Data extracted from a collection:
_ _ _ _ _ _ _
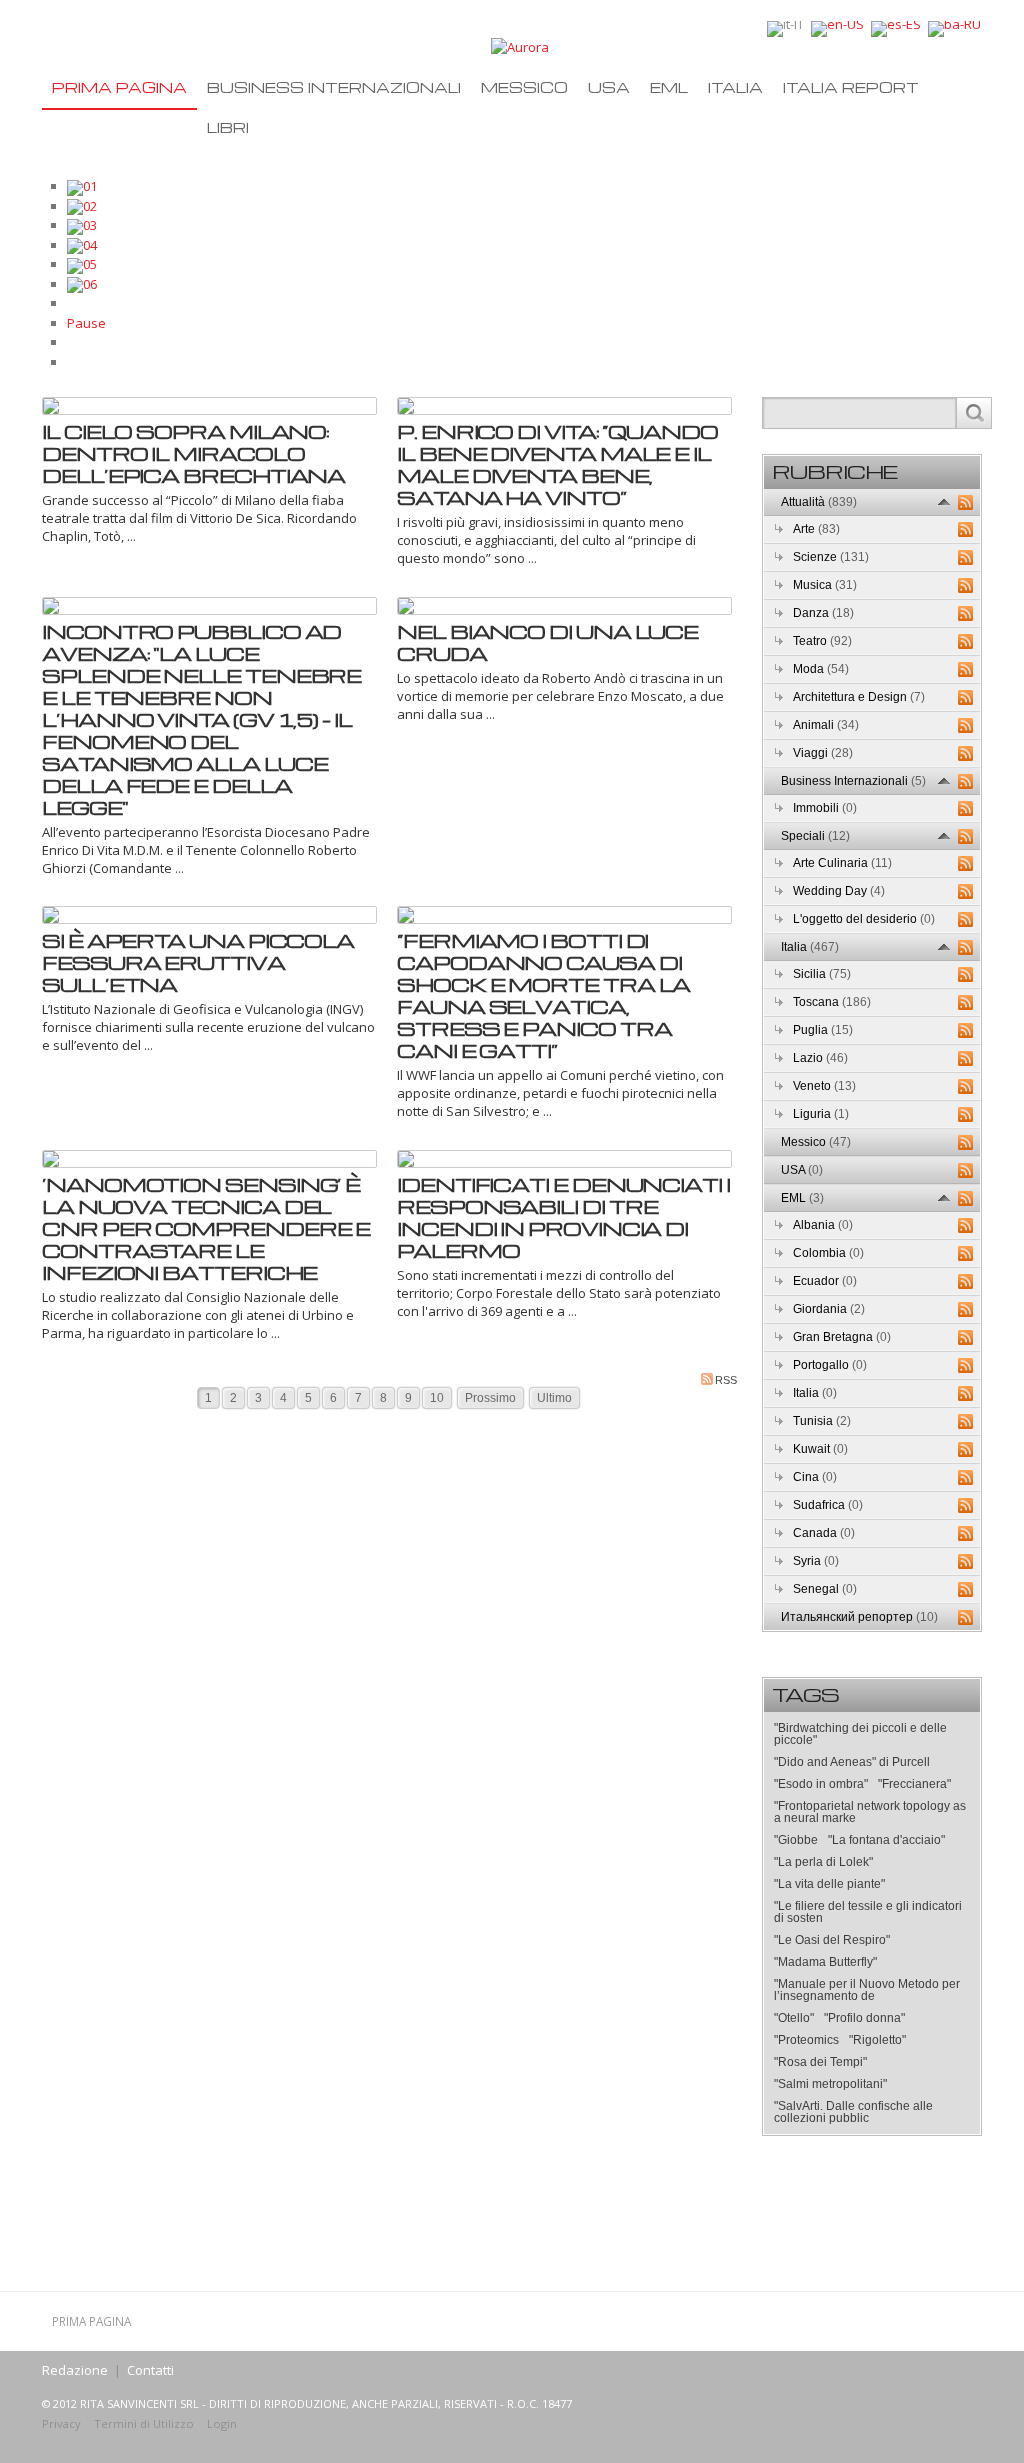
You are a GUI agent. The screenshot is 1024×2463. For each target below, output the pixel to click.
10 (437, 1398)
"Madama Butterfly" (825, 1962)
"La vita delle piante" (829, 1884)
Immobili (825, 808)
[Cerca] (973, 413)
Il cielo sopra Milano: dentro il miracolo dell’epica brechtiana (193, 453)
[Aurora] (520, 46)
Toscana (832, 1002)
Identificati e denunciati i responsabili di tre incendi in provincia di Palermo (563, 1217)
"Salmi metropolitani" (830, 2084)
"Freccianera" (914, 1784)
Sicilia (822, 974)
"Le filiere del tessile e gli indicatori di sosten (868, 1912)
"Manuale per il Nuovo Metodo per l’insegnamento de (867, 1990)
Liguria (821, 1114)
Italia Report (851, 87)
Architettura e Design (859, 697)
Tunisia (822, 1421)
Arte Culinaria (842, 863)
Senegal (825, 1589)
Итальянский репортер (859, 1617)
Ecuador (825, 1281)
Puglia (823, 1030)
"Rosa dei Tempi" (820, 2062)
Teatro (822, 641)
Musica (825, 585)
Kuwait (820, 1449)
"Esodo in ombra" (821, 1784)
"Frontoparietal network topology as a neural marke (870, 1812)
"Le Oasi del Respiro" (832, 1940)
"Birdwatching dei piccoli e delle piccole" (860, 1734)
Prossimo (490, 1398)
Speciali (815, 836)
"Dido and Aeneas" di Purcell (852, 1762)
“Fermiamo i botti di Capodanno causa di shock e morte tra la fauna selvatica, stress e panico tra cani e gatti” (543, 995)
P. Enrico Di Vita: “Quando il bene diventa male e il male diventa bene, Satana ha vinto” (557, 464)
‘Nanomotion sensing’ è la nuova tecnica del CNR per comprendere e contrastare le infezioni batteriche (206, 1228)
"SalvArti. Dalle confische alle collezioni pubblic (853, 2112)
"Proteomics (806, 2040)
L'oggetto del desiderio (864, 919)
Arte (816, 529)
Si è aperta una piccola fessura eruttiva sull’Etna (198, 962)
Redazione (75, 2370)
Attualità (819, 502)
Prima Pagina (119, 87)
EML (669, 87)
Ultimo (554, 1398)
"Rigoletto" (877, 2040)
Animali (826, 725)
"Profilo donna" (864, 2018)
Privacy (61, 2423)
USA (609, 87)
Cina (815, 1477)
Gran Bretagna (842, 1337)
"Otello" (794, 2018)
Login (222, 2423)
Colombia (828, 1253)
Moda (821, 669)
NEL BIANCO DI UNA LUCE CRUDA (547, 642)
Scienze (831, 557)
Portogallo (830, 1365)
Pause (86, 323)
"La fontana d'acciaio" (886, 1840)
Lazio (820, 1058)
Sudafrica (828, 1505)
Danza (823, 613)
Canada (824, 1533)
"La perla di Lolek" (823, 1862)
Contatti (150, 2370)
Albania (823, 1225)
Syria (816, 1561)
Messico (524, 87)
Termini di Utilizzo (144, 2423)
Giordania (829, 1309)
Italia (735, 87)
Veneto (824, 1086)
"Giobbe (796, 1840)
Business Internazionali (334, 87)
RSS (726, 1380)
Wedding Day (839, 891)
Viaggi (823, 753)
_ _ _ _ _ _ _
### Required work
Retype, exactly and in full, the lines above from the one containing "Teatro (822, 641)" through the one containing "Purcell (852, 1762)".

### Solution to this problem
Teatro (822, 641)
Musica (825, 585)
Kuwait (820, 1449)
"Esodo in ombra" (821, 1784)
"Frontoparietal network topology as a neural marke (870, 1812)
"Le Oasi del Respiro" (832, 1940)
"Birdwatching dei piccoli e delle piccole" (860, 1734)
Prossimo (490, 1398)
Speciali (815, 836)
"Dido and Aeneas" di Purcell (852, 1762)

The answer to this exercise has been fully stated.